The study will evaluate the safety, tolerability and efficacy of LUT014 gel topically administered in breast cancer patients who developed radiation dermatitis. Subjects enrolled to part 1 will be enrolled to receive the study treatment (open label treatment) for 28 days and will be followed up for 2 months after the completion of study treatment.
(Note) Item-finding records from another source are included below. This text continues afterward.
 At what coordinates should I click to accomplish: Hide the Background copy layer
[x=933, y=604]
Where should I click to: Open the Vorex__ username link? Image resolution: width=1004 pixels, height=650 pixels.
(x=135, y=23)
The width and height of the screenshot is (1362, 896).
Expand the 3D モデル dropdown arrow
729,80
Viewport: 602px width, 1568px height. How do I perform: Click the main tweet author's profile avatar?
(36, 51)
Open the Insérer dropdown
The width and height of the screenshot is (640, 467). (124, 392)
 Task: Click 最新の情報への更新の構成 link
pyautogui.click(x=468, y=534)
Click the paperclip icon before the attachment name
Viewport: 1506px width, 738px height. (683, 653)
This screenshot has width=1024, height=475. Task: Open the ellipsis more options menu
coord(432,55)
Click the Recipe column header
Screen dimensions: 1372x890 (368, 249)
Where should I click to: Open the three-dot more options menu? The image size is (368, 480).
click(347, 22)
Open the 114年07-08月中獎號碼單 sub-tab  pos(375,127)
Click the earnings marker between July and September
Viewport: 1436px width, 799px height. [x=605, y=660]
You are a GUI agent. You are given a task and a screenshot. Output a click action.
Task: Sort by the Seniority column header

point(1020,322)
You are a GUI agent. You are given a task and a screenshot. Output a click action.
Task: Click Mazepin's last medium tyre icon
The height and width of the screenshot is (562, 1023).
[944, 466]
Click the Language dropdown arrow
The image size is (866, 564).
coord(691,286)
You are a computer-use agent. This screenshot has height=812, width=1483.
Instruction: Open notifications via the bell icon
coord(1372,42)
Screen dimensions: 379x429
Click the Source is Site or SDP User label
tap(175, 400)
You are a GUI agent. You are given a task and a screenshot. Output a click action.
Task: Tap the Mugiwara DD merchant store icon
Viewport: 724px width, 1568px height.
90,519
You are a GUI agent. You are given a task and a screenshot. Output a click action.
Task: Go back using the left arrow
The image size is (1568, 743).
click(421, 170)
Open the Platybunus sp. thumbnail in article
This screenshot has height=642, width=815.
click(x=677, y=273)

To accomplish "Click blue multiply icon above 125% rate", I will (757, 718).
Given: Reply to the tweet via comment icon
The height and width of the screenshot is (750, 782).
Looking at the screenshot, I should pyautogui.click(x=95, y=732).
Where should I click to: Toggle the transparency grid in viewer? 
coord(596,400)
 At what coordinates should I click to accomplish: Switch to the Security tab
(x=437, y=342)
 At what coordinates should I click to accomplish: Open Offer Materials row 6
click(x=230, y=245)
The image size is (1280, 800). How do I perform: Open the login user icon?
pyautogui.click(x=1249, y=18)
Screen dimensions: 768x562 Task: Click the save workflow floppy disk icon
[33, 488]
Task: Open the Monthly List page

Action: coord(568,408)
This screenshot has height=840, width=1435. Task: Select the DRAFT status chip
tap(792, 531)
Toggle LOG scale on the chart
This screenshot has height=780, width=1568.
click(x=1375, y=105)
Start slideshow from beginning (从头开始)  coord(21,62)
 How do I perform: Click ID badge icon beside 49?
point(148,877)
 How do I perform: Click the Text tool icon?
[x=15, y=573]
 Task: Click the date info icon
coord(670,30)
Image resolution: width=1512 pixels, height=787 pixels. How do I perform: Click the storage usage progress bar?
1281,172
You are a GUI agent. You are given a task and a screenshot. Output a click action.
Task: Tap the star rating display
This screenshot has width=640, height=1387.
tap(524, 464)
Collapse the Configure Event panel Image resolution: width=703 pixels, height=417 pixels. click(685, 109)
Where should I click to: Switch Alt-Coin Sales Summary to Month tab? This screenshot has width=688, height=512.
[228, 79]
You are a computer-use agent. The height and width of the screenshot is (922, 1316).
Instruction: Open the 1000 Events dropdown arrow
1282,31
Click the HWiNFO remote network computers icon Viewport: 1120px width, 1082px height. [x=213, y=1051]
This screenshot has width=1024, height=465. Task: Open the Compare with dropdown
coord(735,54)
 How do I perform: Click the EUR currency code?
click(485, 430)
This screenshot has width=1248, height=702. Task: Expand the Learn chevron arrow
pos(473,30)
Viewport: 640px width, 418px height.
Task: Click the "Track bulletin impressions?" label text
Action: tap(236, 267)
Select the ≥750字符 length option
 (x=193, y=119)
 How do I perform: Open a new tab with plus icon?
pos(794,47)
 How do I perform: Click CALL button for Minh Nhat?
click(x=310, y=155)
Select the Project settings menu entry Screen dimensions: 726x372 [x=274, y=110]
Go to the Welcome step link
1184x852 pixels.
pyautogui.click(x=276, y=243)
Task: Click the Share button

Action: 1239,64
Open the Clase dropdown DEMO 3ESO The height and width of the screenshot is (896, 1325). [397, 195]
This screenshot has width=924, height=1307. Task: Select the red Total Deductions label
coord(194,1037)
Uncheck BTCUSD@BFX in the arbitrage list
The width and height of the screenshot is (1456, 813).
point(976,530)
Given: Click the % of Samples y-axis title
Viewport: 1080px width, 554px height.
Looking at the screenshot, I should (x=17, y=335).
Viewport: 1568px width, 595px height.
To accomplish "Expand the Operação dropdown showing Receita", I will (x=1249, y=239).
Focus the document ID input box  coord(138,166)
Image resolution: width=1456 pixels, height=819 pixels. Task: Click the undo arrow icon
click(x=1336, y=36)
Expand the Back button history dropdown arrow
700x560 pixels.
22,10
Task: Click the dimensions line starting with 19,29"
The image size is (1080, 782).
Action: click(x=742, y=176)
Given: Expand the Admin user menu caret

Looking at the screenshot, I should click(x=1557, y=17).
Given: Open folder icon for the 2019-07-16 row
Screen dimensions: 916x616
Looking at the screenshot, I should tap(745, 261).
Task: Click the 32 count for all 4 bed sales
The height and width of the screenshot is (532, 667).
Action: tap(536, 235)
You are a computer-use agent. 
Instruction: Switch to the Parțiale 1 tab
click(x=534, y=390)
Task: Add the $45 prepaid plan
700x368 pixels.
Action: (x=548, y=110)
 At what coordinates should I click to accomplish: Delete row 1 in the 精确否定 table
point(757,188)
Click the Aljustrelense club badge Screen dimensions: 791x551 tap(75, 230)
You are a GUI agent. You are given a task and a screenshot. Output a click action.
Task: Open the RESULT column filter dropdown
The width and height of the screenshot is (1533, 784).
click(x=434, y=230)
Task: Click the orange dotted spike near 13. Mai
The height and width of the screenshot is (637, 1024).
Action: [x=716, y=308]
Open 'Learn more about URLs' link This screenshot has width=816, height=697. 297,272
Subject in Part 2 will be randomized in 1:1 ratio to receive either the study drug or placebo (double-blind treatment) for qd topical application for 28 days and will be followed up for 2 months after the completion of study treatment.

Phase:

Phase 1/Phase 2

Accepts Healthy Volunteers?

Details

Lead Sponsor:

Lutris Pharma Ltd.

Criteria

Inclusion Criteria:

1. Female subjects diagnosed with stage Tis, T0-T3, N0-N2, M0 Breast Cancer;

2. Subject is ≥18 years at the time of signing the informed consent form (ICF);

3. Radiation dermatitis of Grade 2, based on the NCI CTCAE at the Screening and Baseline
(D0) visits;

4. Completed fractionated radiation therapy for breast prior to first dose of study drug
(Day 0);

5. A score of ≥ 6 reported in the Dermatology Life Quality Index at the Screening and
Baseline Visits;

6. Eastern Cooperative Oncology Group (ECOG) performance status of 0-2;

7. Females of child-bearing potential must have a negative pregnancy test at screening
and must agree to use an effective contraception method* or abstain from sex
throughout the study until Day 83;

8. Expected life expectancy greater than 6 months

Exclusion Criteria:

1. Bilateral breast irradiation;

2. Planned internal mammary node irradiation with electrons. Planned photon coverage of
internal mammary chain nodes is acceptable for inclusion in this study;

3. Planned partial breast accelerated irradiation;

4. Any cutaneous infection or significant skin disease at Screening or Baseline (Day 0)
other than the dermatitis in the area(s) irradiated during fractionated radiation
therapy;

5. T4 breast cancer or direct skin involvement by breast cancer;

6. Breast implants or underwent breast reconstruction;

7. Any cancer other than breast cancer within 3 years of Screening, except for carcinoma
in situ of the cervix;

8. Pregnant or lactating;

9. History of active systemic lupus erythematosus or scleroderma that is believed to
increase the risk of developing radiation-induced dermatitis or its severity;

10. Clinically significant co-morbid diseases

11. Treatment with a serine/threonine-protein kinase B-Raf (B-Raf) inhibitor, including
but not limited to Zelboraf® (vemurafenib), Tafinlar® (dabrafenib), Braftovi®
(encorafenib), and Nexavar® (sorafenib), within 30 days or 5 half-lives of the drug
prior to Screening, whichever is longer;

12. Treatment with a topical corticosteroid o the irradiated chest area within 14 days
prior to Baseline (Day 0).

13. Treatment with a systemic corticosteroid within 14 days prior to Baseline (Day 0),
except for low dose systemic corticosteroids (e.g., 8-20 mg dexamethasone or
comparable) given for up to one or two days every two weeks as part of standard of
care for the prevention or treatment of chemotherapy-induced nausea and vomiting
(CINV);

14. Treatment with any investigational drug within 30 days or 5 half-lives of drug prior
to Screening, whichever is longer;

15. Known hypersensitivity to any of the inactive ingredients of the study drug.